Some may take the view of the spectacularly misguided (but he's still young, bless him) Tom Doran in The Independent (such a hackneyed use of the word "embrace", too) that opposing large-scale capitalism is a Leftist thing. If so, please define politically the 41 independent traders who offer coffee there. Liberty for the individual is not at all the same as liberty for large corporations to engulf and devour in their quest for infinite growth.
You'd think the MSM pseudosophisticates who chorus their support for Big MD dream of retiring to Birmingham city centre. Unlike about a million Brummies.
Let's hear it for Poujadism and "the defense of the common man against the elites" - surely a theme close to the hearts of libertarians.
7 comments:
Bad news for the poor people of Totnes who aren't the middle class hippy types, but might still want a cheap and cheerful cup of coffee then. Typical rent seeking campaign by existing businesses to prevent a competitor giving their customers a cheaper option.
If no-one wanted it they should have just let it happen, and shunned it. Costa would soon have shut up shop if it had zero sales. But like when Tesco open in a middle class town that has fought them for years, its surprising how many people are actually shopping there once the doors open.
Glad to see that you approve of arbitrary discrimination in small towns. Just hope the locals don't get any ideas of other areas where they want to stop 'undesirable' incomers eh?
Hi, Sobers, nice of you to call by. Costa doesn't do an excellent latte for £1.60, which the shop I went to in Totnes did. The existing traders each have 40 competitors, but they don't have the marketing budget or the money to bully councils. If you're talking about rent-seeking, which I looked up on Wiki only yesterday, I'd say Costa fits the bill better.

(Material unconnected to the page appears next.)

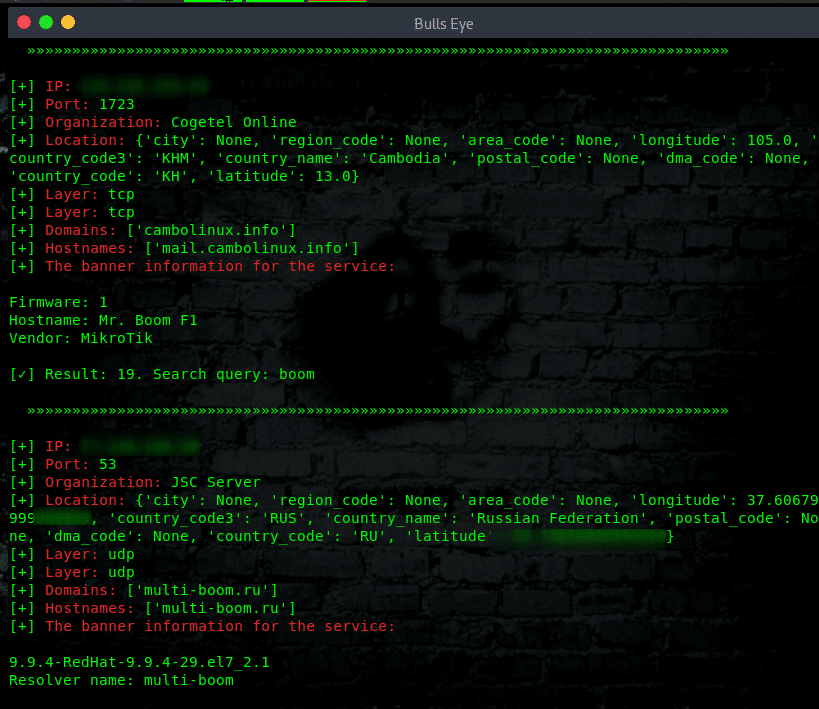Viewport: 819px width, 709px height.
Task: Click the yellow window button in title bar
Action: pos(68,22)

Why does an existing business need to 'bully' any councils? If they are a) cheaper and b) have better product than the competition, what do they have to fear? And as far as I'm aware, Costa coffee (or Starbucks, or any of the big chains) don't have massive amounts of advertising pulling in the customers. I can't say I've ever seen an ad for either in fact.

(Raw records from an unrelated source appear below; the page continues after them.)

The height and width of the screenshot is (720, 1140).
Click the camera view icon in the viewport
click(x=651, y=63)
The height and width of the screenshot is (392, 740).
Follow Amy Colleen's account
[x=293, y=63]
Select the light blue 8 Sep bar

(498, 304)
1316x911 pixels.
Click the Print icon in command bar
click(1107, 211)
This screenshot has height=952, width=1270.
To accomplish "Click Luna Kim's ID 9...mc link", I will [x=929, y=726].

If the existing shops are 'better', and can compete on both cost and quality, then the only reason for opposing Costa is an irrational hatred of an outside organisation. Which hardly seem like a thing to be encouraged.
As I replied to the predictable comments on Orphans of Liberty:
“…most of the change of use application to South Hams is legal papers stating the reasons why, as the planning authority, it cannot recommend the application for refusal. It is obvious that their case is generic and churned out every time they apply to a planning authority.”

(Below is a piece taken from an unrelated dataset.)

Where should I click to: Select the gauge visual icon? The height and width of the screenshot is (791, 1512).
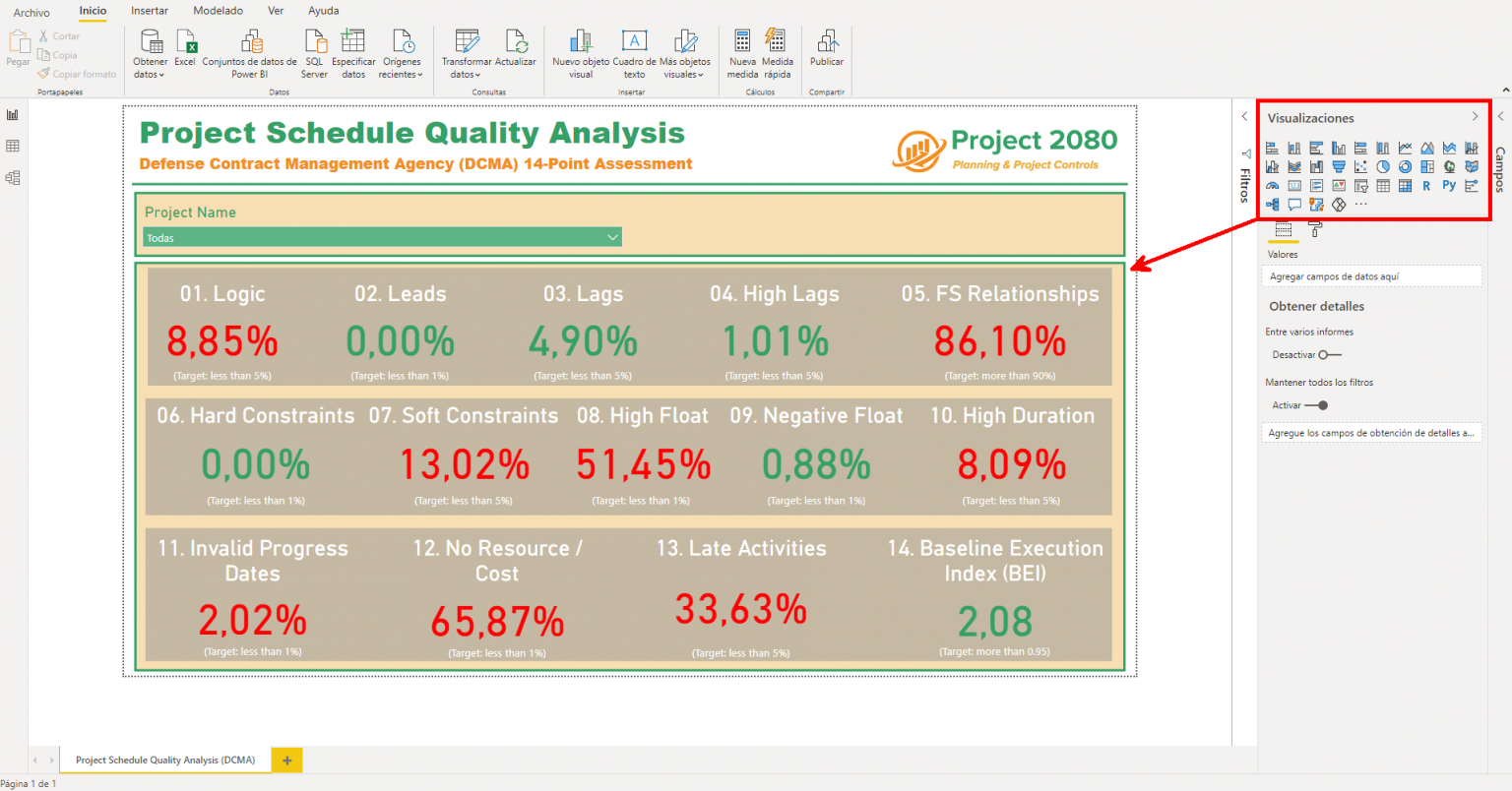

So much for the right of local people and their councils to make choices.
“The property is in the portfolio of an absentee landlord, London and Western Holdings plc based in London, who have been adamant, through Exeter based estate agents, Jones Lang Lasalle, that they need ‘strong covenants’ and so would not support applications from independent shops. Greenlife had been negotiating with local traders looking to consolidate smaller shops including Oxfam, who have a fantastically stylish charity store and separate book shop at the top of the town which they were in very serious negotiations with Jones, Lang Lasalle about relocating to the old greenlife store. They were even offering to take on the refurbishment costs, thought to be around £100,000. They ended up in a bidding war with Costa Coffee and had to pull out as the price rose too high.”
http://www.notocosta.co.uk/about-the-campaign/
Within 5 minutes’ walk of our house in Birmingham, we used to have 3 independent butchers, 2 independent greengrocers, a sell-all-cum-post office, a second-hand bookshop and an “Aladdin’s cave” hardware store. No longer, though we do have an Aldi and two betting shops separated by a “knock-off” shop.
Freedom and choice issues just aren’t simple, and big money can play the liberty issue in order to reduce choice – and destroy livelihoods.
The reason there are national planning guidelines is to prevent nasty little jumped up local dictators deciding that person A can have their planning application granted, because he or she likes that person, and refusing person B because their face doesn't fit locally. It also makes the entire system very much open to bribery, when one person has the power to decide what can and can't happen in a locality. Indeed I don't think one person should have that power, and it is an entirely good thing that there are nationally enforceable (via planning appeals) rules on what is and what isn't allowable in planning terms.
The alternative is a nasty little miasma of people who go to the right golf club, and belong to the right lodge, or know who to bung a few quid in a brown envelope, getting exactly what they want out of the system, and anyone who is outside local 'in-crowd', or not prepared to 'play the game' getting the short end of the stick repeatedly.
This is how it used to be in local government, and having been on the receiving end of such behaviour, I don't want to see its return.
I certainly take that on board, Sobers. People forget about small-scale tyranny when they consider the State.
Small scale, large scale, tyranny is fundamental to the existence of the State.